Mayor’s office releases details of sanctioned campsite in Zoom call with neighborhood leaders

Assistant Mayor Sam Adams spoke Thursday afternoon to a group of neighborhood association representatives and other Portland residents about Mayor Ted Wheeler’s plan to build six massive sanctioned campsites across the city ​​with up to 250 capacity each while phasing out curbside camping.

Adams provided notable details about the city’s vision that have yet to be released. They branded some participants as nobles and others as militarists.

The image that has emerged is of tightly guarded camps with 24-hour security, one-entry weapons checks, no drug or alcohol use in common areas, two meals provided to campers per day , no fires and a 15-to -1 resident/staff ratio.

In what will likely be a particularly contentious point in an already heated discussion about campsites, Adams said the camps won’t be “anonymous”: The city aims to maintain a database of campers’ names and birthdates.

Adams hopes services in the camps will include two meals a day, a daily “heavy snack”, shelter navigation and basic sanitation.

The plans presented by Adams today raise a number of questions and suggest internal contradictions.

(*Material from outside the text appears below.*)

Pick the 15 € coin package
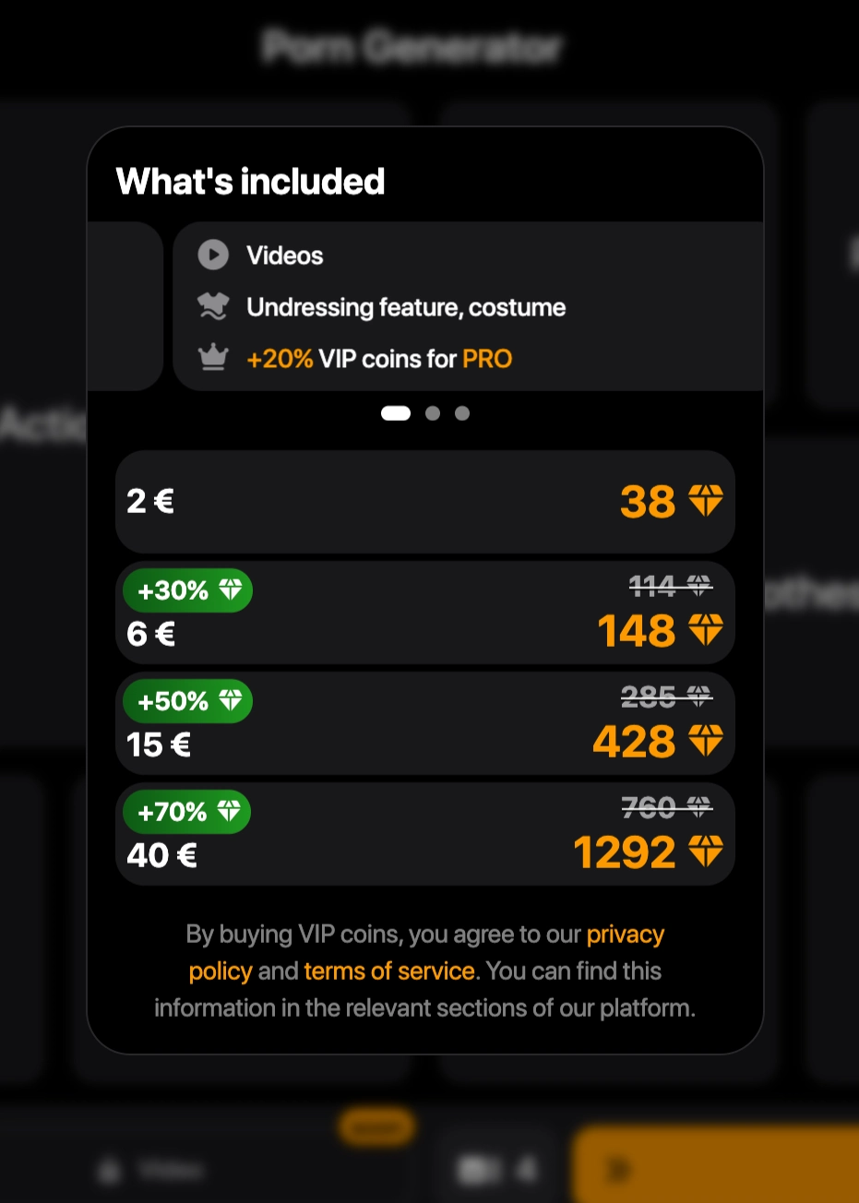 click(424, 743)
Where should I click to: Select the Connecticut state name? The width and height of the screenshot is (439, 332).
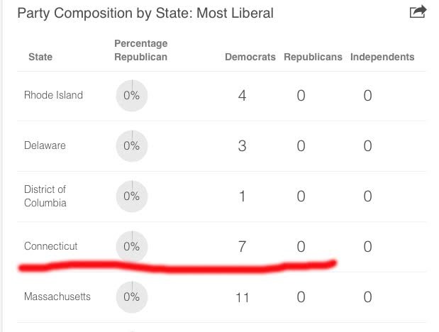click(x=51, y=246)
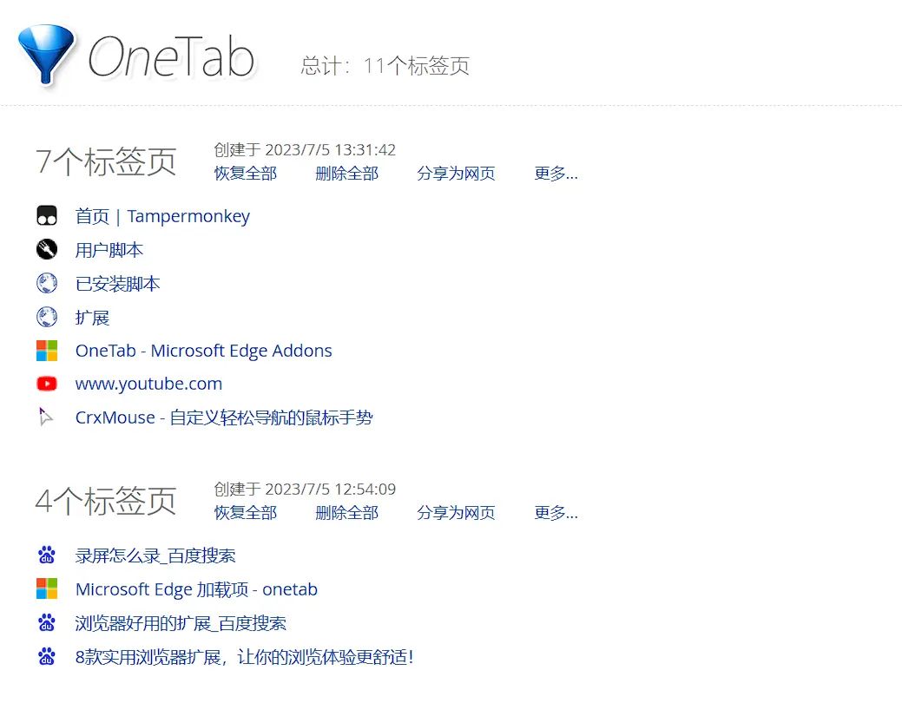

The campsites are part of the mayor’s end goal to ban camping citywide. This means providing low-barrier shelter for those most affected by homelessness, addictions and mental illness. However, based on the city’s master plan today, it looks like there will be real barriers to entry: people can’t bring weapons or use drugs in common areas. Residents cannot light a fire for cooking or heating. The issue of owning a pet was not addressed.

In addition, each camper must be referred by a local worker to make it a campsite. “No dating is allowed,” Adams said, even though the camps are meant to support those who are being swept away from unauthorized camps. And campers are banned if they “pose a clear and present danger to themselves or others”.

Another objective: move the sites away from residential areas and business districts. This would seem to continue a trend of sticking shelters in low-income neighborhoods that are already burdened with economic hardship. One participant posed this question to Adams, saying he felt like his neighborhood was a “dumpsite for your problems.”

Adams was peppered with questions about camp management, a point that remains unclear. If the city partners with nonprofit providers to run the camps, Adams said, she would expect those organizations to provide some sort of security and work directly with the city on outcomes.

“Nothing against [Multnomah County], but we thought having that responsibility directly with city staff and the mayor’s office and not having the county go through,” Adams explained. “The county is doing a great job, but we believe we can better control quality by having a direct relationship with the nonprofit vendor.”

While Adams was leading the meeting, Wheeler was participating in a budget session with fellow city council members, where he was simultaneously proposing $27 million in funding to kick off the massive campsites. Adams described the request as a “down payment” to operate the venues, though he framed it by adding that additional funds would be needed from Metro, Multnomah County and the state to fund the sites and services that the city aims to provide.

None of the governments have yet pledged funding for the city plan.